On the specific method, the research team was completed by Cicek in collaboration with Sevincgul Ulu of Southern Illinois University, Can Uslay of Rutgers University, and Kate Karniouchina of Northeastern University. They selected research hypotheses from 719 business journal articles. Such hypotheses are often affected by multiple variables. Judging whether a study "supports" a certain hypothesis is itself a highly complex reasoning process. To compress this complexity into a simple "yes/no" judgment is a severe test of the tool's understanding and reasoning ability.
It is worth noting that the team tested the free version of ChatGPT-3.5 in 2024 and the updated ChatGPT-5 mini in 2025. The results showed that the overall performance of the two generations of models on this task was similar. After adjusting for the random guessing factor, the model's improvement compared to the 50% "guessing" probability in both experiments was only about 60%.
The study further pointed out that there is a significant gap between "language fluency" and "real reasoning ability" of large language models. These systems can produce well-structured, naturally worded, and persuasive text, but they often struggle with deeper logical judgments, weighing evidence, and identifying misinformation, which can result in answers that sound right but are actually problematic.

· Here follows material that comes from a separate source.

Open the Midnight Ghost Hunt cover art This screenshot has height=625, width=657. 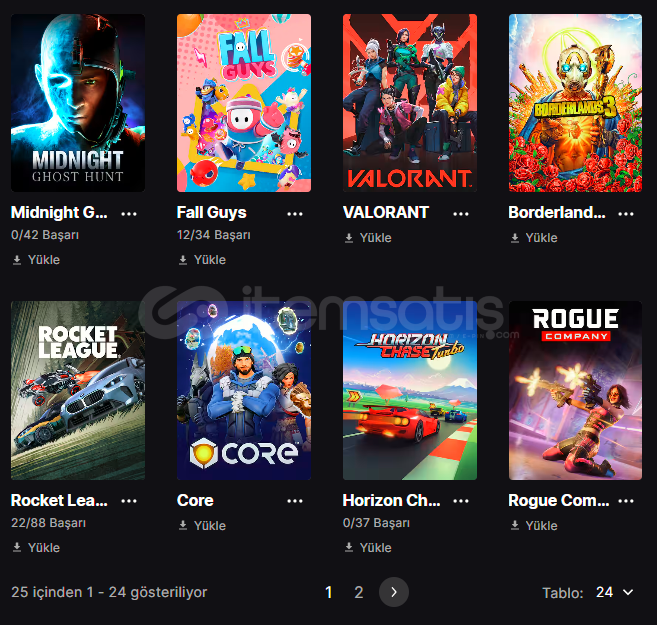78,103
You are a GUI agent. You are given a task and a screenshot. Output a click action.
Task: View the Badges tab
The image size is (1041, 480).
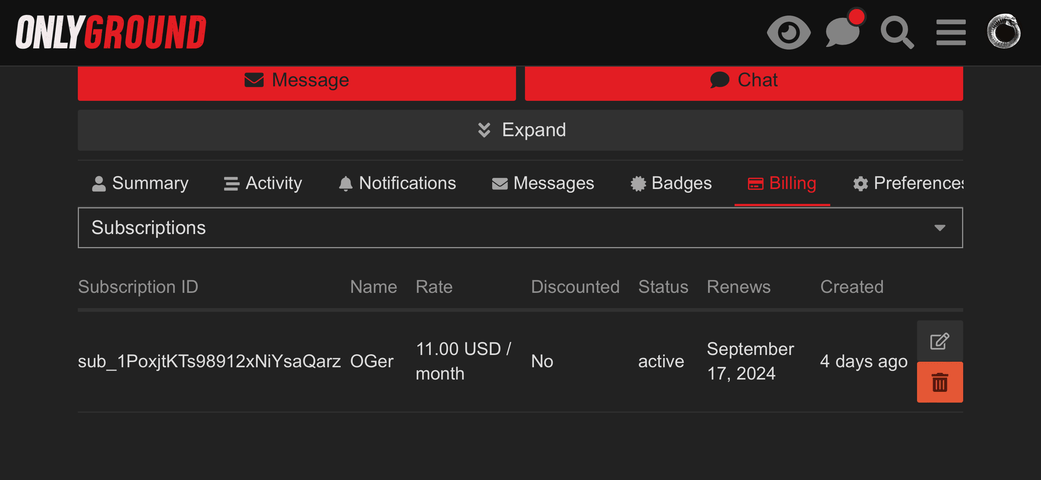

Based on the above findings, the researchers recommend that business managers and decision-makers should always verify the output results and maintain a necessary skepticism when using generative AI tools such as ChatGPT. They also called for greater user training within organizations to help employees understand the strengths and limitations of such tools and avoid viewing them as "authoritative" substitutes for professional judgment. Cicek pointed out that although the subject of this study was ChatGPT, other similar AI systems performed roughly the same in related tests. This work also continues the previous research on "overhype of AI". For example, a 2024 national survey showed that when companies emphasize “powered by AI” in marketing, it actually reduces the purchase intention of some consumers.
“No matter what, be skeptical,” Cicek said. “I’m not against AI, I use it myself, but you have to be very careful with it.”